Requirement = Start the output with the opening line of the listing below and continue, reproducing each line exactly, up to and including the line that contains "Viewport: 1456px width, 820px height.".
☆ ☆ ☆ ☆ ☆
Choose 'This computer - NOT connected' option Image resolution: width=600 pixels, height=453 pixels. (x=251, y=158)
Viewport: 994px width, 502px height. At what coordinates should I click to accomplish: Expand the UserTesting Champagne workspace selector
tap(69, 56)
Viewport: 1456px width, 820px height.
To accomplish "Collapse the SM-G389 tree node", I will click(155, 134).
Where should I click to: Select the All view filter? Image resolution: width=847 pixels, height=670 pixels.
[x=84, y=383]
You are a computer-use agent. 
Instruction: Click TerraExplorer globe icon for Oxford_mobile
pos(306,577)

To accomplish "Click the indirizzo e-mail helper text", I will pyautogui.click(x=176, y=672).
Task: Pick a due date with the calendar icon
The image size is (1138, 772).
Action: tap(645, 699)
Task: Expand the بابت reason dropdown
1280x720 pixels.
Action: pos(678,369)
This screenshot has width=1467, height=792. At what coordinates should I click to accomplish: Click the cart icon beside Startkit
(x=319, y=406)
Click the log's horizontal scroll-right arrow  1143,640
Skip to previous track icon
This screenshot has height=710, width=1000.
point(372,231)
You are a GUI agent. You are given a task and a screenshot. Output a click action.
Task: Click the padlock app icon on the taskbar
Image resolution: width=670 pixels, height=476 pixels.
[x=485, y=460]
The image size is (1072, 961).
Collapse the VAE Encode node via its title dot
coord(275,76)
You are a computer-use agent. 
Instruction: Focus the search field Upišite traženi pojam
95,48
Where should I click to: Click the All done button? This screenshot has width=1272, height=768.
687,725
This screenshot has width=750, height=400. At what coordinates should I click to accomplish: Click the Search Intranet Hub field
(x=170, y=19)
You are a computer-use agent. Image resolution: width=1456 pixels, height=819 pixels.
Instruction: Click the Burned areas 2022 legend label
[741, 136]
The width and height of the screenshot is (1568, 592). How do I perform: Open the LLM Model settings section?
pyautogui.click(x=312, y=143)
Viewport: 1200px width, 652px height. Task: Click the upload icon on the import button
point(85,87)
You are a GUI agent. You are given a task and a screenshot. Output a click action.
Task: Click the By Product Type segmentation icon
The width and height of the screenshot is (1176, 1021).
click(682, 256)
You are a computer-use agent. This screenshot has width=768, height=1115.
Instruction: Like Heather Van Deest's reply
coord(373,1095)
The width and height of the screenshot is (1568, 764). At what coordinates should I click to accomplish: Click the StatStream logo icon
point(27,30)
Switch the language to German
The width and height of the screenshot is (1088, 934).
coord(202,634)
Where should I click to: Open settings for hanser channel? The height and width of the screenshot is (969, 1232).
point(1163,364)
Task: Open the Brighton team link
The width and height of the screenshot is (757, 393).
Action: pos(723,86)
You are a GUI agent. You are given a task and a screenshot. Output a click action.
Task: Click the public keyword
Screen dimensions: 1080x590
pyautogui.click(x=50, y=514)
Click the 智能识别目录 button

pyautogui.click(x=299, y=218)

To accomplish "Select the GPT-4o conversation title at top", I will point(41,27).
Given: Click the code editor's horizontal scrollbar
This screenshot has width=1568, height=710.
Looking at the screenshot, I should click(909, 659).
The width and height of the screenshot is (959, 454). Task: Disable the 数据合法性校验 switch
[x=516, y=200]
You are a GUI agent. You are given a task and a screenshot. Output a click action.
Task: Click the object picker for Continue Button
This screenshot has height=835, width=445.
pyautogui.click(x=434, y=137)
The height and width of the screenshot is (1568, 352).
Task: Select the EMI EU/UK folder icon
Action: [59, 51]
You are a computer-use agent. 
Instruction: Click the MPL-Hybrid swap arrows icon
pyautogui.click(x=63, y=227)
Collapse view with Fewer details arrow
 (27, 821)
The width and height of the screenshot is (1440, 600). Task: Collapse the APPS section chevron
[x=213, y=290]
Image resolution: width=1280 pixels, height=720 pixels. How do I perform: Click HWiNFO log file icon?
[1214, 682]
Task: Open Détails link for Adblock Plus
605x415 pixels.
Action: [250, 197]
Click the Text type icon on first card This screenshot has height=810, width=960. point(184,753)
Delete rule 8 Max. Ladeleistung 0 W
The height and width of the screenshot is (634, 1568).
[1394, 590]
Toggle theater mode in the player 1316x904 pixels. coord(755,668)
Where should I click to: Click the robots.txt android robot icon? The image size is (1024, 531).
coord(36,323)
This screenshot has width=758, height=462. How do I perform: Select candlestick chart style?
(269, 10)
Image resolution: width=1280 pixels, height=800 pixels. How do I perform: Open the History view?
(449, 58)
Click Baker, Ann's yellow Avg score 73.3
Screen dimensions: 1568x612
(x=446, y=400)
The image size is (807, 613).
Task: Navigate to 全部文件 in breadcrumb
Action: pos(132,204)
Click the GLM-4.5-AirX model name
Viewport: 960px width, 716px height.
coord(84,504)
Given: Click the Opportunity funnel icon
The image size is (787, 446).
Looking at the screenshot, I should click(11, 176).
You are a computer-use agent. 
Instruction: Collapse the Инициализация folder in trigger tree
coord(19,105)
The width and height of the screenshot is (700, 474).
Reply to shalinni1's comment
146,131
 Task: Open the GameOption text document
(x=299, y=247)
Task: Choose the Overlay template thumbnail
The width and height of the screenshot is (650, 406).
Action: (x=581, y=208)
☆ ☆ ☆ ☆ ☆
Written answer =
Choose 'This computer - NOT connected' option Image resolution: width=600 pixels, height=453 pixels. (x=251, y=158)
Viewport: 994px width, 502px height. At what coordinates should I click to accomplish: Expand the UserTesting Champagne workspace selector
tap(69, 56)
Viewport: 1456px width, 820px height.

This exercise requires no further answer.